In 2006, Barnham et al. [1] reported both Aβ and PrP have three GxxxG repeats, the crucial residue methionine (Aβ35, PrP129) located in the middle (GxMxG) of the last repeat, and disruption of GxxxG motifs will alter properties of Aβ and PrP [1]. In 2006, Choi et al. [2] generated a monoclonal antibody 1C5 (IgG1) recognized by the GxxxG motif of PrPC.
In 2007, Harrison et al. [3] summarized the GxxxG PrPctm motif: “these motifs are commonly found in TM a-helices where they act to allow close packing and binding between helices. The GxxxG motif of PrP is highly conserved and antibodies raised against this region detect PrP from many mammalian species. Both PrP and b-amyloid peptide, causative agent of Alzheimer’s disease, contain this motif within regions that are capable of crossing the membrane, thus presenting a potential common mode of action for these two proteins which are both involved in neurodegenerative diseases” and pointed out “G131V disrupts one of the GxxxG motifs found within the hydrophobic region, leading to the possibility that this motif may be relevant to the actions of TM-PrP”.
In 2010, Harrison et al. [4] reported that “mutagenesis studies demonstrate that minor alterations to this highly conserved region of PrPC (119-131) drastically affect the ability of cells to uptake and replicate prion infection in both cell and animal bioassay” and concluded that “these residues provide conformational flexibility”.

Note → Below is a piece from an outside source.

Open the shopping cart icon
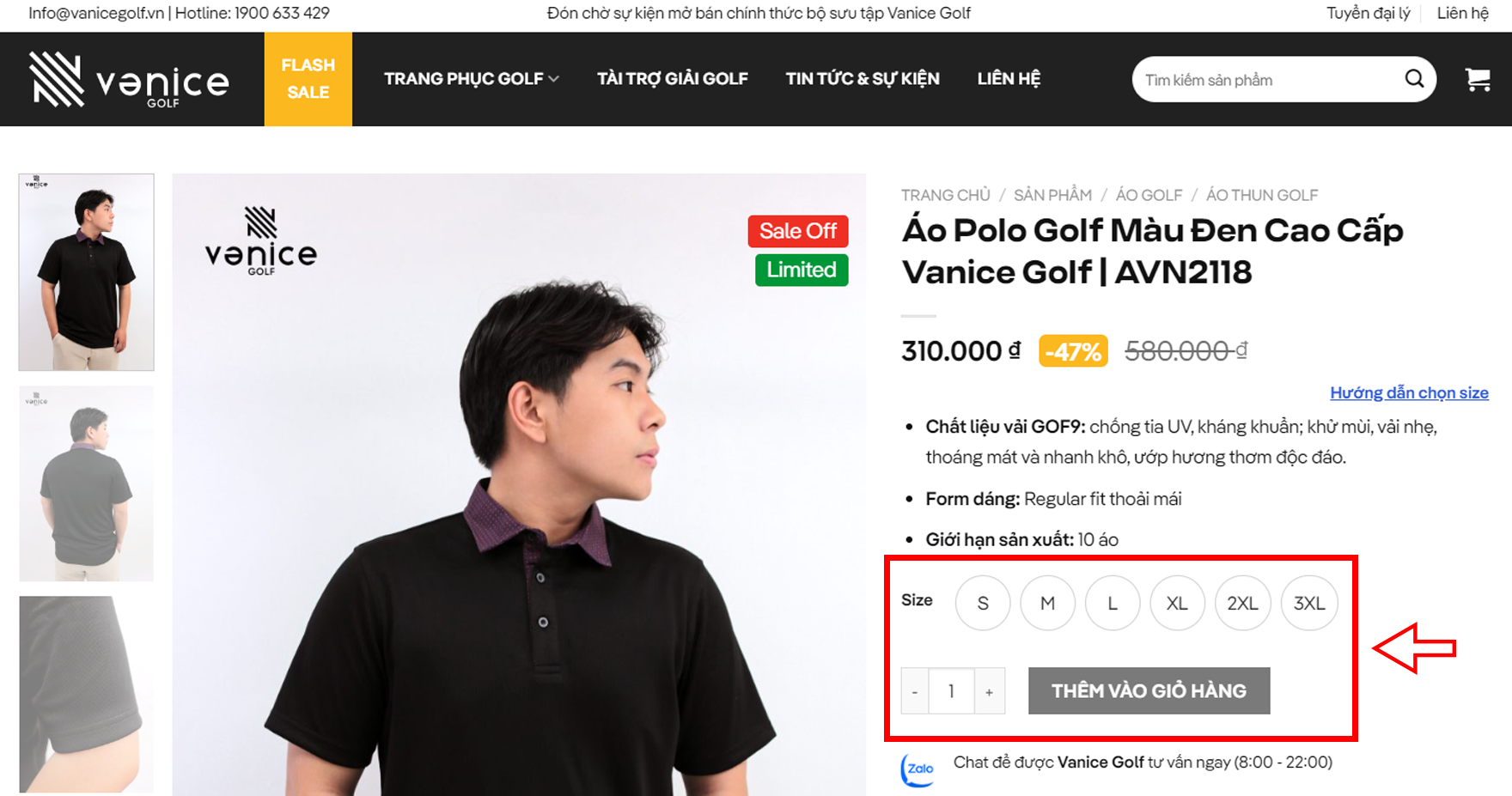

In 2013, Coleman et al. [5] studied mutations G114V and A117V lied before the glycine rich region of PrPC (119-131) that can abrogate prion infection and concluded that “small, protease sensitive prion species have a significant role in the progression of prion disease and that the hydrophobic domain is an important determinant of PrP conversion”. From Figures 1 and 2, we know that, because of the mutations, the structure will unfolded / misfolded (“broken”) at amino acids 114 and 117 respectively after 1 ns (where the molecular dynamics simulation condition is same as that of [6] and the PRESS, VOLUME (DENSITY) and RMSD were sufficiently stable to reach the equilibrations in the NPT systems). The A117V mutation breaks the strong hydrophobic core linkage ALA118-ALA117-ALA116-ALA115 (Figure 1) [6].
In conclusion, we might be able to say that the PrP glycine rich region GAVVGGLGGYMLG can abrogate prion infection and it should be an important determinant of PrP conversion.